Справедливость – это мера обмена. Она предполагает измерение отдаваемого и получаемого взамен, соотнесение того и другого. Справедливо, когда обмен «правильный». Как это определить? Мера измерения – чувства. Чувства от отдаваемого должны компенсироваться чувствами от получаемого. Соответствие этих чувств выражается особым критерием – «чувством справедливости». Собака отвечает злом на зло, добром на добро. У каждой – свои чувства и свои эквиваленты. Но даже добрая собака начинает огрызаться, когда другая повторно преследует ее.
Способность сравнивать чувства в процессе отношений, когда берут и отдают, – это и есть биологическая справедливость. За зло – зло, за добро – добро.
Вот где лежат корни страха возмездия. В биологии.

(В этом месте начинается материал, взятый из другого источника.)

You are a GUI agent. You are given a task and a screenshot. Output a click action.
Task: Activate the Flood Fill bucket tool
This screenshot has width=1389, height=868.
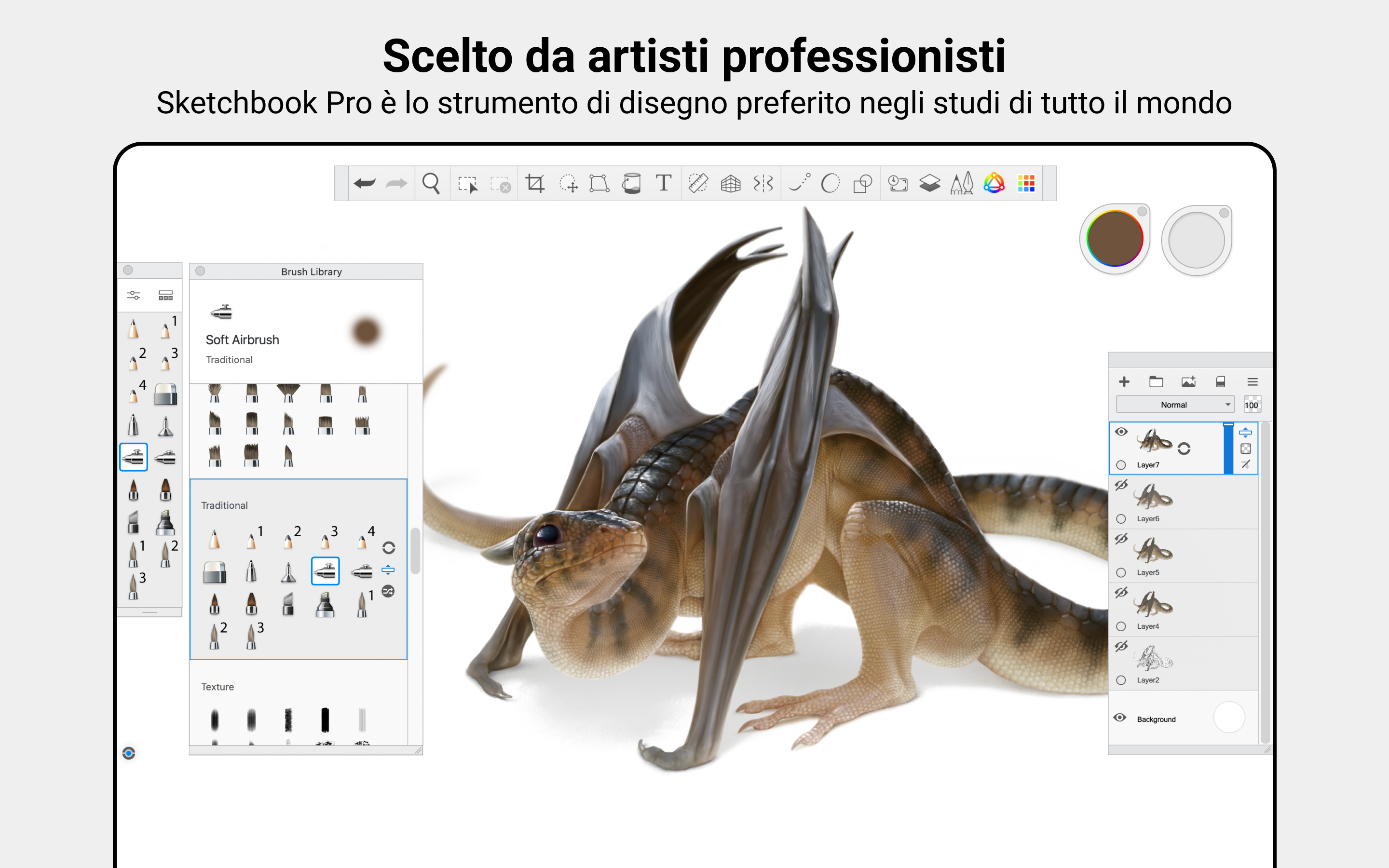631,184
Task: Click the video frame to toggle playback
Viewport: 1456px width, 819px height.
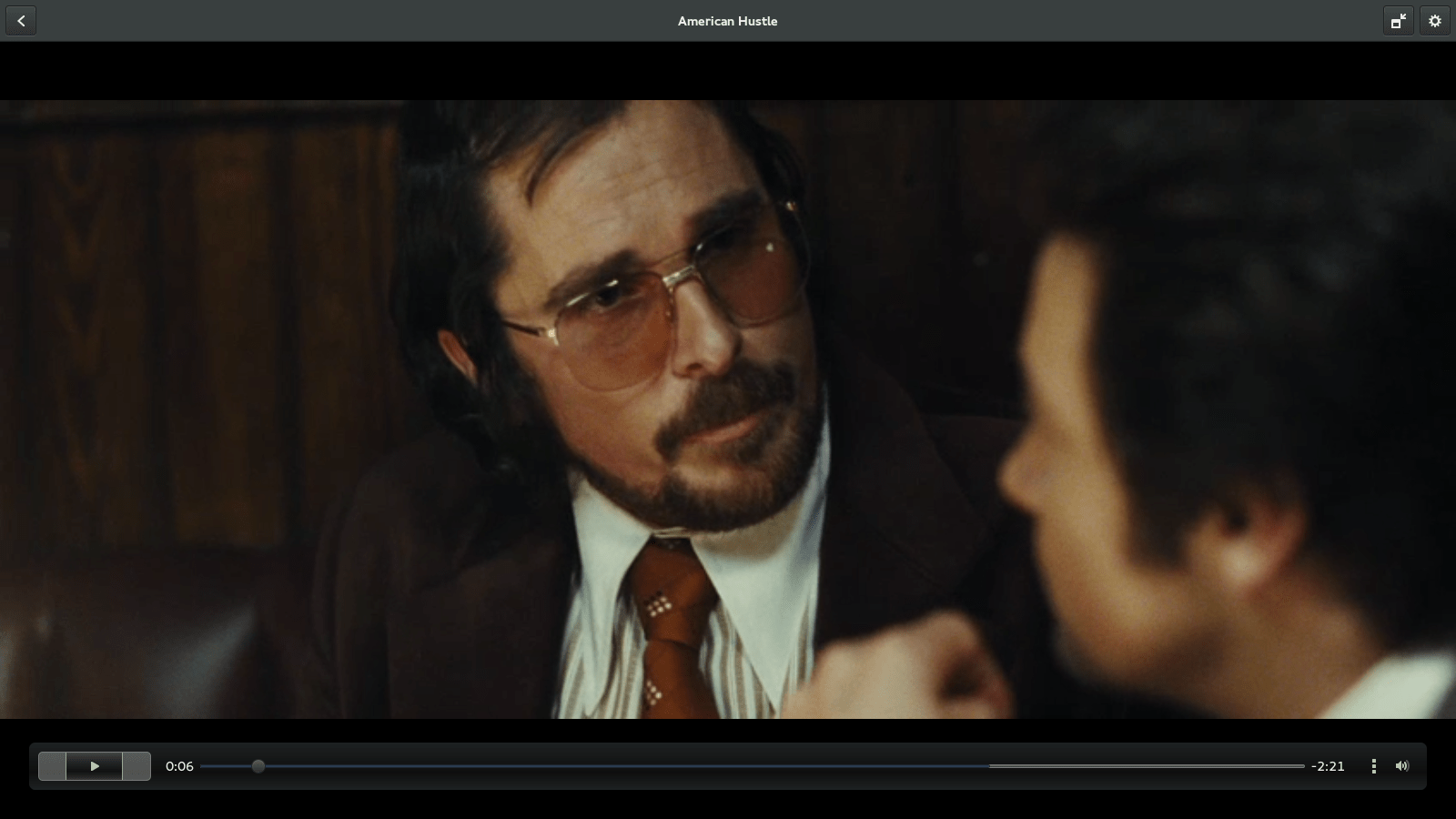Action: tap(728, 410)

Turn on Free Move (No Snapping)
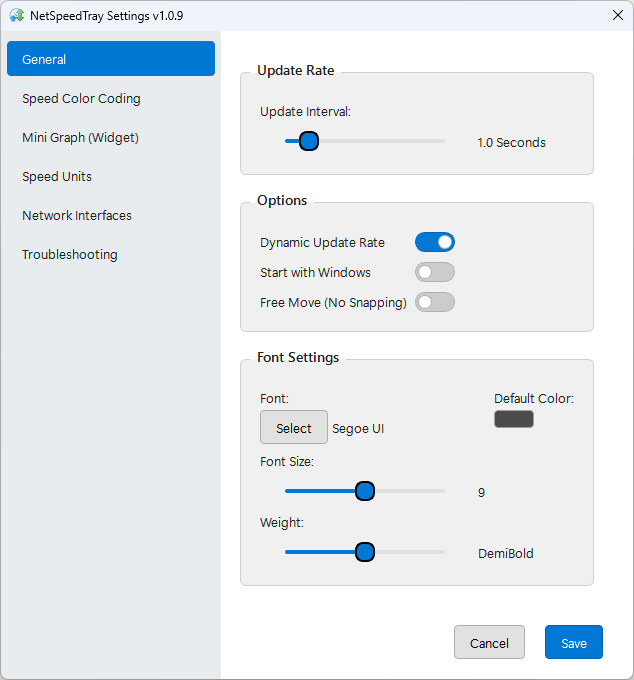(x=435, y=302)
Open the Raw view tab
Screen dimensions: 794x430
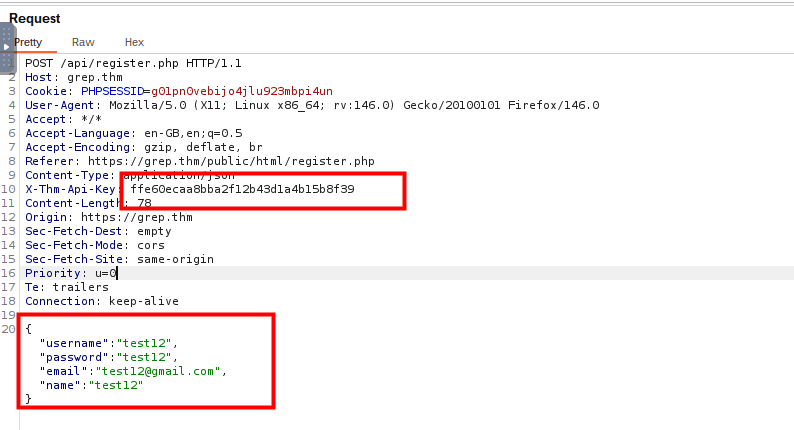83,42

Хирурги суеверны. Знаю, что многие от черного кота переходят на другую сторону улицы. Почти у каждого есть «счастливые или несчастливые» одежда или предметы, маршруты. Я замечал за собой подсознательное слежение за соблюдением «условий» счастливых дней. Твердил себе: «Ерунда» – и активно противился. Но и у меня есть странные наблюдения по части «возмездия». Если после периода благополучия я делаю ошибку, и больной умирает, то за этим следует полоса несчастий – от самых разных причин. «Спугнул счастье». Понимаю, что это ерунда, на месте психологов нашел бы объяснение: психика выведена из равновесия. Пытался наблюдать за собой – нет, не могу признать – всегда держу себя в руках, а после смертей – внимателен вдвойне. На операциях ругаюсь, для разрядки напряжения, когда очень трудно (привычка безобразная), но никогда не теряюсь.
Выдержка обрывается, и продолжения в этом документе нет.